In collaboration with the Asian American Cultural Center to mark Asian American Heritage Observance at UConn, AAASI co-sponsored award-winning Gene Luen Yang’s author talk/discussion (with Reading Without Walls) of American Born Chinese; the meeting of the Pacific New England Consortium; a pre-election “Trump v. Clinton” panel discussion (with El Instituto) on Race and the Future of American Politics; and the Keynote by Janelle Wong on Asian American Politics. In the Spring, the Center co-hosted Greg Robinson’s important and timely public lecture “Reflections on Executive Order 9066 at 75.”
Additional GLS programs that presented newer scholarship in Asian and Asian American Studies brought K. Scott Wong (pictured below with student) to UConn to explore “The Good Asian in the Good War”.
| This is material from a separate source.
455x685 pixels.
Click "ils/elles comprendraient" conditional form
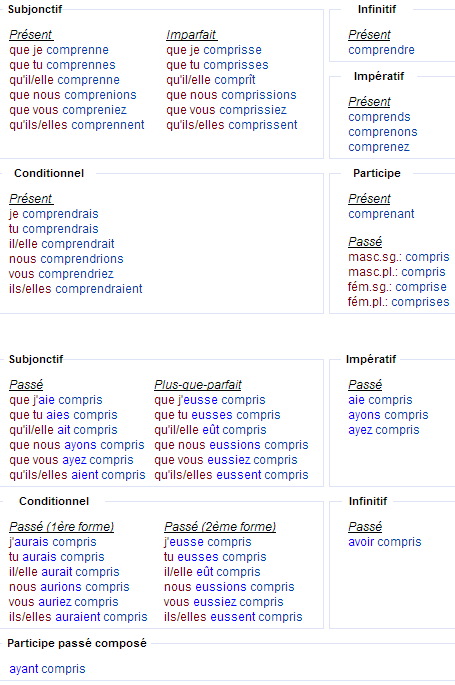[x=76, y=289]
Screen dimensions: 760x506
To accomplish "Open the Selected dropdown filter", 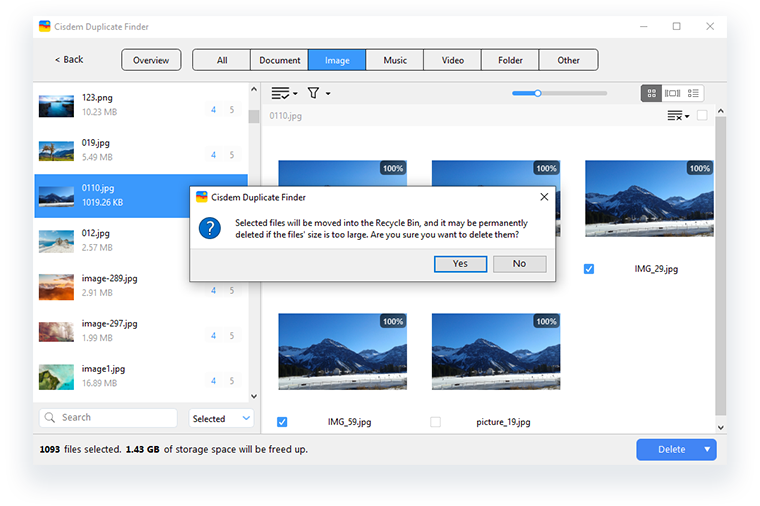I will coord(221,418).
AAASI external affiliate faculty Ivan V. Small of Central Connecticut State University shared his research on “The Affective, Economic and Symbolic Value of Driving Motorcycles and Autos in Southeast Asia” in the Stern Lounge. Also notable was the Graphic Narrative Workshop organized by AAASI director Cathy Schlund-Vials who is also co-director of UGNI, and the year-long series of Political Theory Workshops organized by AAASI core faculty member Fred Lee with UConn Humanities Institute support, which featured AAASI affiliate faculty Peter Zarrow’s work in progress “From Trotskyism to Proletarian Democracy: China, 1930s”.
Rounding out this tremendously productive year, the Institute’s robust engagement of India Studies invited lectures and presentations continues its forward momentum. Beginning with Sharmila Purkayastha’s “Women’s Prison Writings in Bengal and the Americas”, followed by the Kathryn Myers curated exhibition “Traversing Traditions of India” at the Charter Oak Cultural Center, with related talks by Indian contemporary artist Kanchan Chander and art historian John Bowles who spoke on Indian folk and tribal art, and the above-mentioned talk by Anirudh Krishna. The Fall Semester closed with Santosh Kumar (pictured below at whiteboard) elaborating on the conceptual framework for his cross-disciplinary (Health Economics and Human Rights) research on “The Effect of Birthweight on Cognitive Development: New Evidence from India” that was attended by faculty members and clinicians from UConn’s School of Nursing.
The Annual Radha Devi Joshi Lecture that was held in the Spring Semester featured Amrita Basu, Paino Professor of Political Science & Women’s and Gender Studies at Amherst College, who delivered “Women’s Dynastic Politics, Gender Inequality and Democracy in India.” In addition to the book seminars featuring Prakash Kashwan and Patrick Hogan, India Studies also sponsored the following lectures: “High-Tech Leaps, Forsaken Lives: Politics and Policies of E-Waste Management” and “Photography and Environmental Activism” – by Ravi Agarwal; and “How Partisan is Political Brokerage in India?” by Simon Chauchard of Dartmouth College.
Closing out the academic year, India Studies sponsored a major workshop convened by AAASI core faculty Meina Cai and affiliate faculty Prakash Kashwan on “The Politics of Land and the Polemics of Urbanization” that highlights the centrality of land with regard to economic development, food security, and social stability, providing a uniquely valuable window to examine the interaction between state actors and between the state and society in the process of economic development.